I hope I have not seen you and walked on by. Had I encountered you at a street corner and had my heart been wider, would I have looked through you to my all-important destination? Would I have glanced at you, perhaps with the start of a smile? Perhaps you would have called me dodong, manoy, kuya, bai, migo. Were my heart wider, less timid, I would have greeted you back, and each time our paths crossed, we would have grown familiar with each other, and in time known not only each other’s faces, but also each other’s names.
I might never have seen you. At least not until I saw the photograph of your corpse, bullet-ridden, blanketing the hot tar with a viscous, crimson palette. Served you right, the self-assured said. The land needed cleansing, and you were part of the dirt. How could they be so sure? And if they were right in branding you a drug addict, what proof did they have of definitive evil in your heart?
They said too many have died, after rapes, robberies, thefts and other crimes. So you had to go. One more dead did not matter. You no longer mattered, they said. We were fighting criminality. We lacked proof beyond reasonable doubt of your guilt. But we were no court, there was no case and you just looked, oh so criminal. Red eyes. Gaunt frame. Tattered clothes. Sunken cheeks. Ruffled hair. Inelegant speech. At large by night. The rumors supported our dogma. You were an addict. A drug pusher.
Forget that you may have been a near-immaculate soul but for work conditions that inevitably left you looking like the typical pauper. The dusty wind blowing, the tropical air pregnant with moisture, the soot from vehicles — whatever natural or man-made elements you encountered as you dropped passengers off your tricycle or picked them up at the jeepney stop, fried fish balls and tempura to sell on the sidewalk, fixed tires in vulcanizing shops, bore crates and boxes of clothes at the dock, hand-washed a different family’s laundry or tilled a garden that is not yours.

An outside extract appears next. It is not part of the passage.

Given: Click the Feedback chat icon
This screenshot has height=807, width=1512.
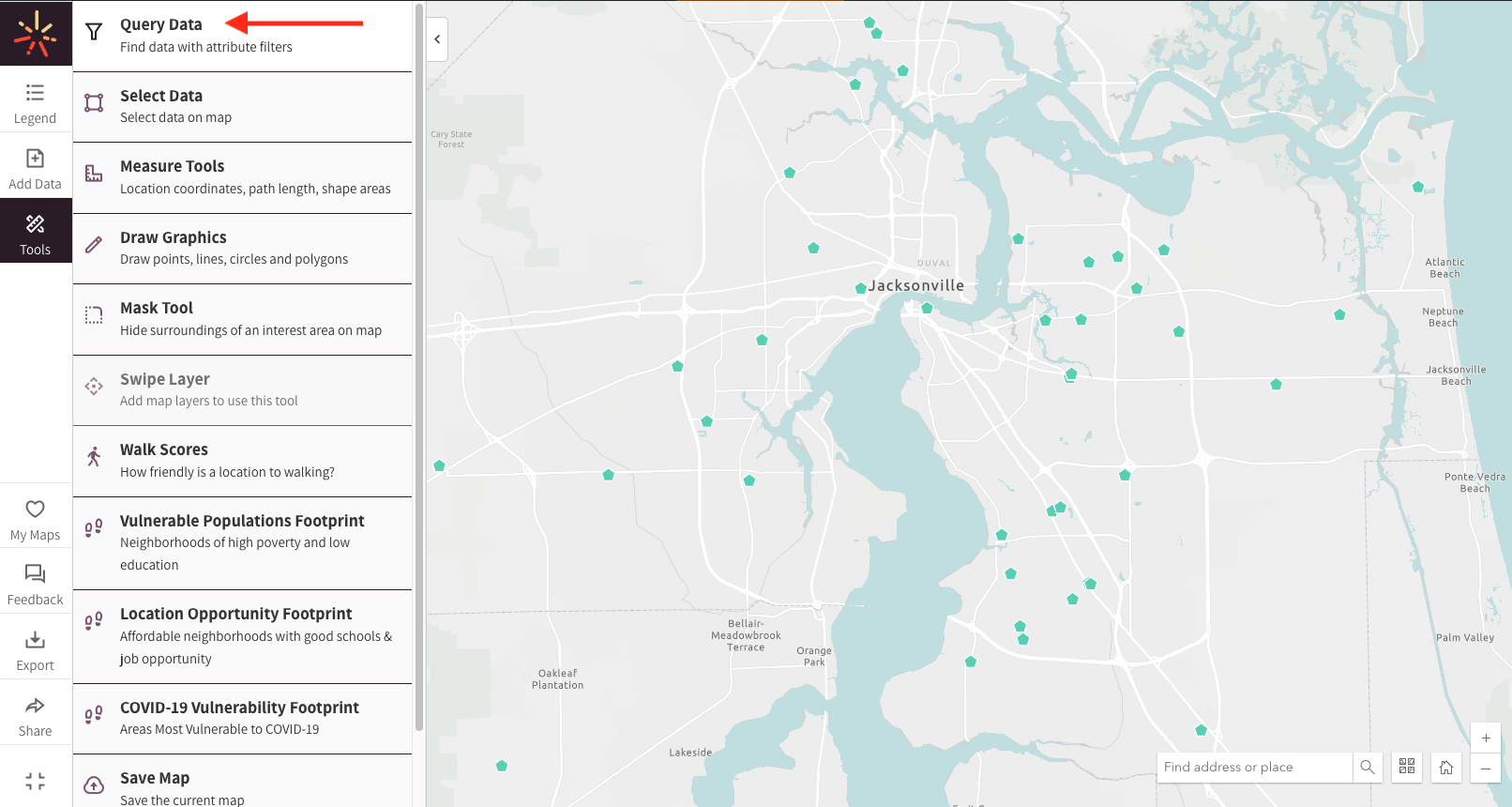Looking at the screenshot, I should 35,584.
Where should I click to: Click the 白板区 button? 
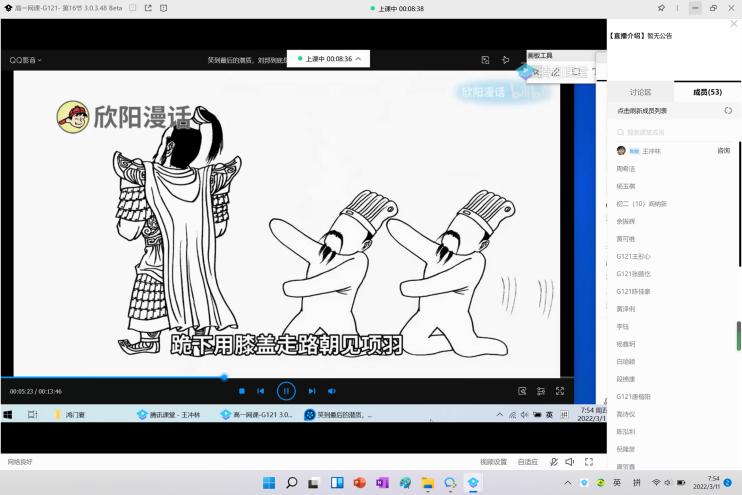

Forget the possibility that you were good. Forget that you were human — someone’s mother, father, sister, brother, friend. Crime statistics stand at all-time highs. We shot you dead, criminal-looking one. We have scared hordes of culprits for real. With the crack of a bullet and your final breath, we have made crowds feel safe. Who cares if the real hoodlums still prowl about seeking the ruin of souls?
Sometimes, all it took to put you on their death row was one accusing finger, or a malicious whisper. You were a criminal. You need not have looked the part. You deserved to die. So the last hymn you sang in choir was your requiem, the last theory you learned by heart for your final high school tests part of your last memories. No more for you vocal exercises. “Where are you going today?” Not for you the scholar’s walk in a scholar’s frock, to the grand strains of “The Graduate,” nor for you the shifting of tassel from one corner of the cap to the other. No toast. No valedictory. Just a eulogy.
And if those who killed you were right and you were an addict, you were beyond redemption. You were never even a victim, just a demon to be utterly crushed. No compassion for you, not even if your cooking and snorting and getting high were irresistible seductions born of your darkness, desolation and deprivations of deep, pure fraternity, friendship and love. You settled for being a victim, might as well be victimized again. We need your carcass to project swift justice and the illusion of security.
So weep, weep, because Solomon’s seat is empty. No wise man stands there. The motherland’s children are really sentenced to be ripped apart, not so sentenced only to draw a maternal cry for clemency, a cry for a way to spare offspring from judgment. The executioners want bodies, the coliseum clamors for spoils in the war against drugs. Weep because our people are glued to the mirage of carnage by non-courts and non-judges lawlessly making up for Lady Justice’s failures.